N-Methylsuccinimide
- Names: IUPAC name 1-Methylpyrrolidine-2,5-dione

Identifiers
- CAS Number: 1121-07-9;
- 3D model (JSmol): Interactive image;
- Abbreviations: MSI
- Beilstein Reference: 110486
- ChEMBL: ChEMBL317929;
- ChemSpider: 63882;
- EC Number: 214-299-2;
- PubChem CID: 70717;
- UNII: FT9GT286W2;
- CompTox Dashboard (EPA): DTXSID40149902 ;

Properties
- Chemical formula: C_{5}H_{7}NO_{2}
- Molar mass: 113.116 g·mol^{−1}
- Appearance: White to off-white crystalline powder
- Density: 1.127 g/mL
- Melting point: 66 to 69 °C (151 to 156 °F; 339 to 342 K) (also reported as 68–71 °C and 66–67 °C)
- Boiling point: 235 °C (455 °F; 508 K) (also reported as 234–235 °C)
- Solubility in water: Soluble in water
- Vapor pressure: 0.0±0.5 mmHg at 25 °C (Predicted)
- Hazards: Occupational safety and health (OHS/OSH):
- Main hazards: Irritant
- Pictograms: GHS07: Exclamation mark
- Signal word: Warning
- Hazard statements: H315, H319, H335
- Precautionary statements: P261, P264, P271, P280, P302+P352, P304+P340, P305+P351+P338, P312, P321, P332+P313, P337+P313, P362, P403+P233, P405, P501
- Flash point: 142.1(Predicted)

= N-Methylsuccinimide =

Organic metabolite of NMP

N-Methylsuccinimide (also known as 1-methyl-2,5-pyrrolidinedione, abbreviated MSI) is an organic compound chemically related to succinimide.

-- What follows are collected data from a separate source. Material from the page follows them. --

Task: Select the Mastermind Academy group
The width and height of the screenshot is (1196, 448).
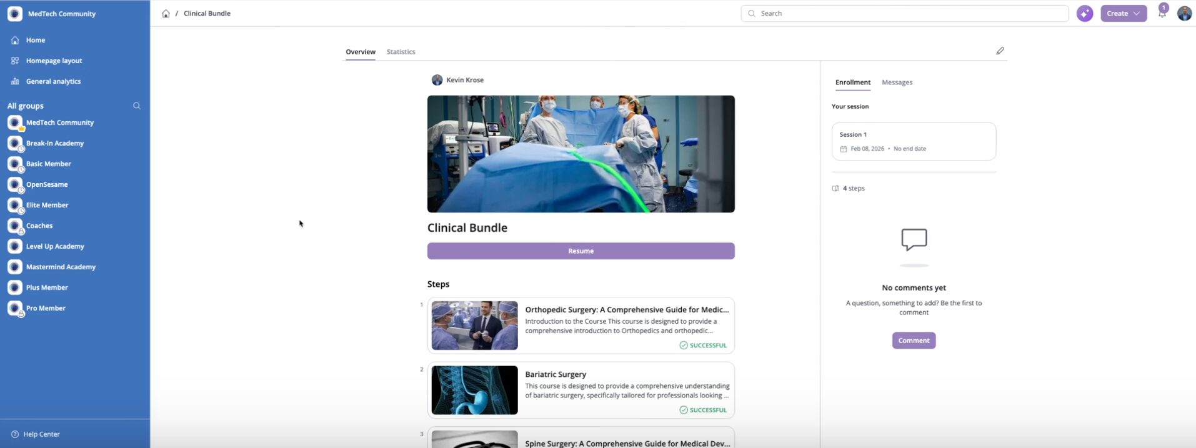Action: 61,267
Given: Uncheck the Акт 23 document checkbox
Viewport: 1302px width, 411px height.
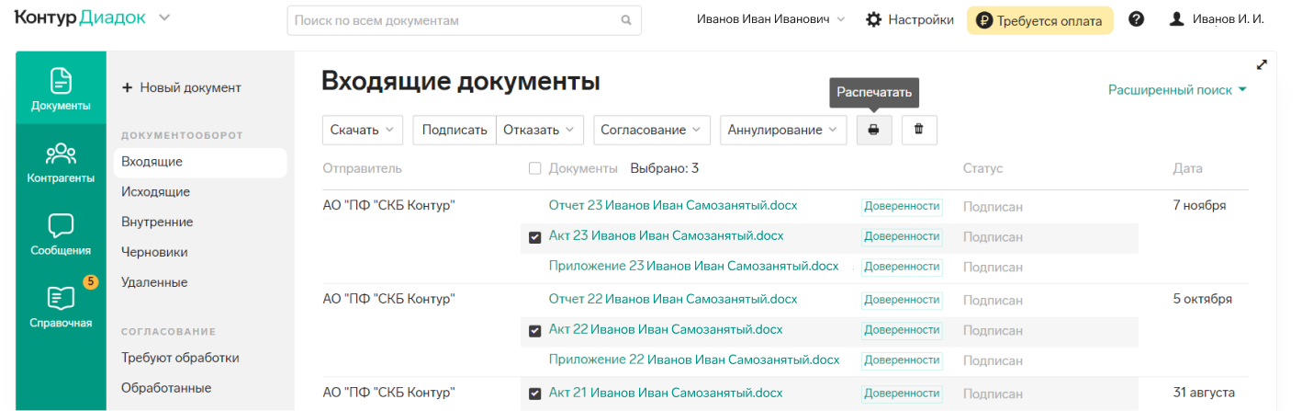Looking at the screenshot, I should 535,237.
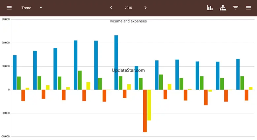The height and width of the screenshot is (140, 257).
Task: Expand the Trend report dropdown
Action: 27,8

It is primarily characterized as a major metabolic product of the industrial solvent N-methyl-2-pyrrolidone (NMP) in mammals, including humans and rats.

== Industrial production and use ==
One patent describes the reaction of aqueous ammonia and succinate with a methylating agent at temperatures ranging from 100 °C to 400 °C. The resulting N-methylsuccinimide can subsequently be purified and hydrogenated to form NMP.
It can also be produced by the reaction of diammonium succinate with methanol or by the reaction of succinic anhydride with methylamine.

In the microelectronics industry, the oxidative degradation of NMP during fabrication processes results in the formation of N-methylsuccinimide. Consequently, it is found in waste NMP mixed liquors. Patents describe methods for purifying waste NMP by removing impurities such as N-methylsuccinimide and gamma-butyrolactone (GBL) using alkali treatment to recover high-purity NMP.

== Toxicokinetics ==
In toxicology and occupational health, N-methylsuccinimide is identified as a metabolite of NMP. Upon exposure to NMP, the compound undergoes a metabolic pathway in which it is first hydroxylated to form 5-hydroxy-N-methyl-2-pyrrolidone (5-HNMP). This intermediate is further oxidized to N-methylsuccinimide (MSI), which is subsequently metabolized to 2-hydroxy-N-methylsuccinimide (2-HMSI).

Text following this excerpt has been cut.